Work task
With "table" as the search word, show every line of the material that has it.

· · · ·

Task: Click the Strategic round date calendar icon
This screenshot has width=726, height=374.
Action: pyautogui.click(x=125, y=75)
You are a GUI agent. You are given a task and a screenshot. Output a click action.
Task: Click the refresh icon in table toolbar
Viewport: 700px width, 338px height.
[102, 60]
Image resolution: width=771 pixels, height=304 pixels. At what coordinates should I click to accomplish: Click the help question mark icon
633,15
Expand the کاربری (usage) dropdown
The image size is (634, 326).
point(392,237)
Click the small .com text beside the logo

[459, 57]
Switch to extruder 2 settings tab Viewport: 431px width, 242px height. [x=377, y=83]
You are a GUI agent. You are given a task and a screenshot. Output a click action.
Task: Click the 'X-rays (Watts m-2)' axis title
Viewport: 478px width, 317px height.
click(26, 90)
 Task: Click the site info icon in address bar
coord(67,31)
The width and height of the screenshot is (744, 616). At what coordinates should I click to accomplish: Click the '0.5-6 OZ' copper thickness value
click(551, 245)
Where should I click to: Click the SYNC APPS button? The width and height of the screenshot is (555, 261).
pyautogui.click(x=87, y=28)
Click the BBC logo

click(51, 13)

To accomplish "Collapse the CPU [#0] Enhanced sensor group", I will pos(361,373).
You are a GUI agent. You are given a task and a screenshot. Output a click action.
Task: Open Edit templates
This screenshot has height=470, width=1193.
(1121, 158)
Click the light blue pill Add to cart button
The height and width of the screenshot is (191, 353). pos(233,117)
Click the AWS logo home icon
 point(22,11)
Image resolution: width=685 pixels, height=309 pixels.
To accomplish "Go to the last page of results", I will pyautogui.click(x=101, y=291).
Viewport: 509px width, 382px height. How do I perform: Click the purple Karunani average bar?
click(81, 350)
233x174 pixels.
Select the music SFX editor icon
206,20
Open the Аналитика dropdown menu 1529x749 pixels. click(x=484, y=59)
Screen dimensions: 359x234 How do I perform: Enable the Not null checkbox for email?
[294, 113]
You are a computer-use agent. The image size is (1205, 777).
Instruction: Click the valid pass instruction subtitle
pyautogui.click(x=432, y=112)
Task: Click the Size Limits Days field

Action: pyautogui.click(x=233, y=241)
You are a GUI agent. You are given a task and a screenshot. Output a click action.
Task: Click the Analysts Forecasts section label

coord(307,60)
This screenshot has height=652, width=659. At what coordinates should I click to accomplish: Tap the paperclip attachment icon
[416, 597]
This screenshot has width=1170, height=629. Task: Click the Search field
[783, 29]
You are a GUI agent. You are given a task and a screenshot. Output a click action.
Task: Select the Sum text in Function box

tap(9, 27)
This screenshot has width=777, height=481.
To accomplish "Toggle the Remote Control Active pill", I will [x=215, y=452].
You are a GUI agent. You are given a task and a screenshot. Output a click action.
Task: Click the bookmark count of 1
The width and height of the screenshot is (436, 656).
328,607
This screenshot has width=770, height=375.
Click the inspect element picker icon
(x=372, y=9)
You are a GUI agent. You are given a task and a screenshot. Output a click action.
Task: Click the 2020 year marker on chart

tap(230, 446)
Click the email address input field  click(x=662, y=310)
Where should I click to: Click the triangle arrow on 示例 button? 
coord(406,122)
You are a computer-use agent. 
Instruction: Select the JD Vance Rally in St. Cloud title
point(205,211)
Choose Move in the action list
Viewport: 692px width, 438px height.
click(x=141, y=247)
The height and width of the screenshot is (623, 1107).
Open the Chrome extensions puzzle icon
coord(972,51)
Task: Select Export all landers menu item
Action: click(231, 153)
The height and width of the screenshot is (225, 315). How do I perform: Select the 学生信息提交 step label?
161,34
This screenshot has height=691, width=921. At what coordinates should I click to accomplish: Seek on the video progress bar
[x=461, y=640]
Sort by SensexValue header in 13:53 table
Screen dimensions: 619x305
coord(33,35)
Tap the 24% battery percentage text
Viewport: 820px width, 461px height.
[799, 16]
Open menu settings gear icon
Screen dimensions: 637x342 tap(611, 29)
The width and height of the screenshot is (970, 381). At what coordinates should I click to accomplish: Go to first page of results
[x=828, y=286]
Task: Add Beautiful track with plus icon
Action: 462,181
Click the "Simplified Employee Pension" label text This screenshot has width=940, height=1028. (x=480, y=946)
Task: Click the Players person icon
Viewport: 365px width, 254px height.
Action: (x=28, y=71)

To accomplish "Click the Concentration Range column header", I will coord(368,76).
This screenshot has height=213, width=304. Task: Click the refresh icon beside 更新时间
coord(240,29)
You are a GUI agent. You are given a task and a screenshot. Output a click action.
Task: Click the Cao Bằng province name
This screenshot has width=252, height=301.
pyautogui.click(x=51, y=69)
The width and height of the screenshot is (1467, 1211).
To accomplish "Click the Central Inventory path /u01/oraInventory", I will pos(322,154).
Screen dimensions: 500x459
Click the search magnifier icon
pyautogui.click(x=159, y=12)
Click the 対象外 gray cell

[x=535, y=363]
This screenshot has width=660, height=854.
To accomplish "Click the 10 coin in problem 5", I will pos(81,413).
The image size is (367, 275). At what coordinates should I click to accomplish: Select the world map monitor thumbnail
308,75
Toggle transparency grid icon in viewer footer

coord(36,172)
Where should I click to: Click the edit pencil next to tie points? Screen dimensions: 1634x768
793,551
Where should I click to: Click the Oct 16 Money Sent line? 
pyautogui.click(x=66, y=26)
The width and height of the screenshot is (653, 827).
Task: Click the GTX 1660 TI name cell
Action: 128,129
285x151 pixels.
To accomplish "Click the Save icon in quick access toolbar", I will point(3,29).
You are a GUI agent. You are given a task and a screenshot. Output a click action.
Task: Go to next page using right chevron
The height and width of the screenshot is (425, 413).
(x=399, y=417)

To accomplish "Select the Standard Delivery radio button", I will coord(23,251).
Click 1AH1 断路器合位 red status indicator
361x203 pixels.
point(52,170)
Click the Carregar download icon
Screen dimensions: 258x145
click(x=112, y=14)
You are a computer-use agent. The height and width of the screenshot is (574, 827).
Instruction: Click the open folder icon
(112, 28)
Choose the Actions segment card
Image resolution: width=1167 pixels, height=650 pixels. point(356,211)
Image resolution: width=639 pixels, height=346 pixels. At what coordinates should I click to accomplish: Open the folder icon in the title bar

· · · ·

Solution to the problem
Task: Click the refresh icon in table toolbar
Sort by SensexValue header in 13:53 table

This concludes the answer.